When an intellectual, a privileged position in society, writes "Only someone who has always had enough privilege to never have to reckon with the consequences of one’s words could participate in such a movement and keep up with the profound disengagement it demands. Kierkegaard’s ironist, in other words, has to be a straight white man." about guys who work in gas stations in rural America, I have a hard time taking them seriously.


The kicker is that reality isn't in line with your, or the author's, pre-concieved notions. While it's just a sample size of under ten people, the cultural identity of frog shitposters I know about is diverse: a Yemeni, an Asian-American, along with a Brazillian and Argentinian of the black persuasion.

With the Brazillian being a "flaming homo" who cross dresses. And posts the images peseudo-anonymously. Imageboard culture is quite the ride.

Yes, you don't have to be a "straight white male" to spend time photoshopping MAGA hats onto japanese anime girls, or ironically calling for "RACE WAR" while "worshipping" an ancient Egyptian god of chaos. Big shocker: you don't need to invoke white privilege to bring trolling and ironic shitposting into the world.

It's actually only a shocker if you 1) don't understand the culture and 2) look at the world through a lens of overt racism yourself.


I can't believe someone took the time to compose this article, honestly. I read your comment and thought "perhaps it's a cherrypicked quote; the whole article couldn't possibly read like that!"

Nah. Someone wrote a postmodern analysis about a bunch of kids stitching together green frog pictures in Photoshop and screaming "DUBS GET" because they have nothing better to do.

But I read it. Who's the fool here, the author or the reader?

[Stored data]
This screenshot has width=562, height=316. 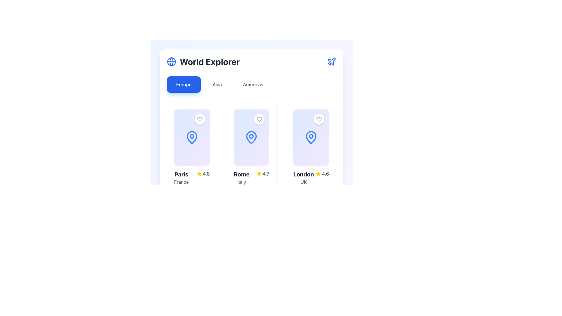 What do you see at coordinates (192, 164) in the screenshot?
I see `the first card component in the grid layout, which features a white background, rounded corners, and a shadow effect that appears on hover, displaying 'Paris France' with a star rating of '4.8' and an 'Explore' button` at bounding box center [192, 164].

[Exercise objective]
Answer these questions about the forum text:
1. How large is the writer's sample of people they know?
2. What items are photoshopped onto Japanese anime girls?
3. What phrase are the kids described as screaming?
The listing has nothing to do with the forum text.

[Output for this exercise]
1. Under ten people.
2. MAGA hats.
3. "DUBS GET"